On Saturday, August 23, 2003, at 11:14 , Sean O'Rourke wrote:

Luke Palmer <[EMAIL PROTECTED]> writes:

Gordon Henriksen writes:
        my $ref = [EMAIL PROTECTED];
        $$ref = "value";
        print '@ary[0] : ', @ary[0], "\n";   # -> @ary[0] : value

That has to do with autovivification semantics. Particularly, do things
autovivify when you take a nonconstant reference to them.

I think it's better seen as part of the semantics of references to nonexistent values.
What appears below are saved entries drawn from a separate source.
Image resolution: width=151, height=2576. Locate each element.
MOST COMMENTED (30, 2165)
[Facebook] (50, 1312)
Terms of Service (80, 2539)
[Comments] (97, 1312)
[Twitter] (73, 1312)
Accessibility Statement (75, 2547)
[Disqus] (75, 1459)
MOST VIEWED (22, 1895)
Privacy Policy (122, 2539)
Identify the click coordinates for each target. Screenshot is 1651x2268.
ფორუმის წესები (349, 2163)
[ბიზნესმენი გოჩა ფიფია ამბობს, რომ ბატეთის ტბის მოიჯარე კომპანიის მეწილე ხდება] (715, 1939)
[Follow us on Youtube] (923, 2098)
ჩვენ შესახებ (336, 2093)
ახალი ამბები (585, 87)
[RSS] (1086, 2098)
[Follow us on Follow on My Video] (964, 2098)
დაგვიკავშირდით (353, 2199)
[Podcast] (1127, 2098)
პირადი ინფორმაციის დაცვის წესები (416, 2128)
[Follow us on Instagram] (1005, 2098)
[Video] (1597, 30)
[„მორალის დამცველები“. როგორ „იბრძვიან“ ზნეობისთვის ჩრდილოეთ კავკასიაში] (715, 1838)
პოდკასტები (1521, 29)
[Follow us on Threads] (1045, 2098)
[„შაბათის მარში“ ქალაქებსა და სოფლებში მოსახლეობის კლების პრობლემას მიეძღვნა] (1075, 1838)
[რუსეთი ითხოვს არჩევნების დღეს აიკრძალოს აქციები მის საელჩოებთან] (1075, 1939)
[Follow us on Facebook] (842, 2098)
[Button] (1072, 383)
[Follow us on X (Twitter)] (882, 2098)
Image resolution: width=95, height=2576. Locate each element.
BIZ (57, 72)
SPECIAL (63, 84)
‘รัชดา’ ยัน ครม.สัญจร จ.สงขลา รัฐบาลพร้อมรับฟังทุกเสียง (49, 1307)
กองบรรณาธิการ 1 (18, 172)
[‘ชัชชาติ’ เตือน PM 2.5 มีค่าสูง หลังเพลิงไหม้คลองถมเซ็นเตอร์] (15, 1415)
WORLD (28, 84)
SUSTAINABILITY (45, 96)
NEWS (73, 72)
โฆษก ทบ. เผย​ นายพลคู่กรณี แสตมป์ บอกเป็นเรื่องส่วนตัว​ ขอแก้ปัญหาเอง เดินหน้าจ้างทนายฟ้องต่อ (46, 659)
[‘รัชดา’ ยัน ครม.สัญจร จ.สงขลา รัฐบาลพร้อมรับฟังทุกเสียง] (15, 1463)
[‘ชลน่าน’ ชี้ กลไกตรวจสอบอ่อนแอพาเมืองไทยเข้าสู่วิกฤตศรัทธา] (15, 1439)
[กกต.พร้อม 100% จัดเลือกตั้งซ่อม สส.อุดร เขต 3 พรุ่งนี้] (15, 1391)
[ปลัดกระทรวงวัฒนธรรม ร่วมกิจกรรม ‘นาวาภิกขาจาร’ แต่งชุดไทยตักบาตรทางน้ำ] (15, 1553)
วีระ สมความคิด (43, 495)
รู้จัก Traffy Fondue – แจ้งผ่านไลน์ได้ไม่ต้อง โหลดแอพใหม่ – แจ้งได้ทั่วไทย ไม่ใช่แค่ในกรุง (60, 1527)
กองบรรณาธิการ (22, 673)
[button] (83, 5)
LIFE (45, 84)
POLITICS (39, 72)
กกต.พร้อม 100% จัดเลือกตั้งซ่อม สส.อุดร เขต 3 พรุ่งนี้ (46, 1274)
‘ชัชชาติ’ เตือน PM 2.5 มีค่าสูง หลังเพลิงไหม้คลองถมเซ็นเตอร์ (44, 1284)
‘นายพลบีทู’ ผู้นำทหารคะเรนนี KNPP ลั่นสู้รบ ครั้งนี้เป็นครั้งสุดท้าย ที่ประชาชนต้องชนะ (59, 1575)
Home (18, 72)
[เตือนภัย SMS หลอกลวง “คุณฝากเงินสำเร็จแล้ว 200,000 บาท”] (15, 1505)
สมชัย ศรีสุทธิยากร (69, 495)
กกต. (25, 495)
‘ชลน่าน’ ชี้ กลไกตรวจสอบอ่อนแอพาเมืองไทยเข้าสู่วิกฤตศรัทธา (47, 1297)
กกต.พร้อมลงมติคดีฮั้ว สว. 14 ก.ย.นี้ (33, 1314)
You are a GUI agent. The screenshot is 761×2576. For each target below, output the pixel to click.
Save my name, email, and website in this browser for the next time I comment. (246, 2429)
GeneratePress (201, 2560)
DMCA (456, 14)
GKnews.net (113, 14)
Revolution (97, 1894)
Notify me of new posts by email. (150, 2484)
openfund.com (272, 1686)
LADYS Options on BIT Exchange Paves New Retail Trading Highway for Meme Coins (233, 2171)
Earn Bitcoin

When you take a ref to a value slot that doesn't exist, you effectively create a tied variable that knows how to create that slot, and will do so only when you assign to it.

Really? I'd think that it would create the slot immediately. Perl 5 does.


        perl <<'EOT'
                my %hash;
                my $ref = \$hash{key};
                print exists $hash{key}? "exists\n" : "DNE\n";
        EOT
        exists

Also means that this...

my $ref = \%hash{blah}{blort}[123]{moogle};

is just a chain of autovivifying subscript operations, rather than the construction of some horribly complex object that knows how to create all of those intermediate aggregates. Also means that this

%hash{blah}{blort}[123]{moogle} = 1;

work's just the same way as the reference creation (up until it assigns a value instead of creating a reference object).


OTOH, this in Perl 5


my $val = $hash{blah}{blort}[123]{moogle};

Was always annoyingly non-orthogonal to simpler constructs, in that it vivified all but the last container. But that's separately solvable.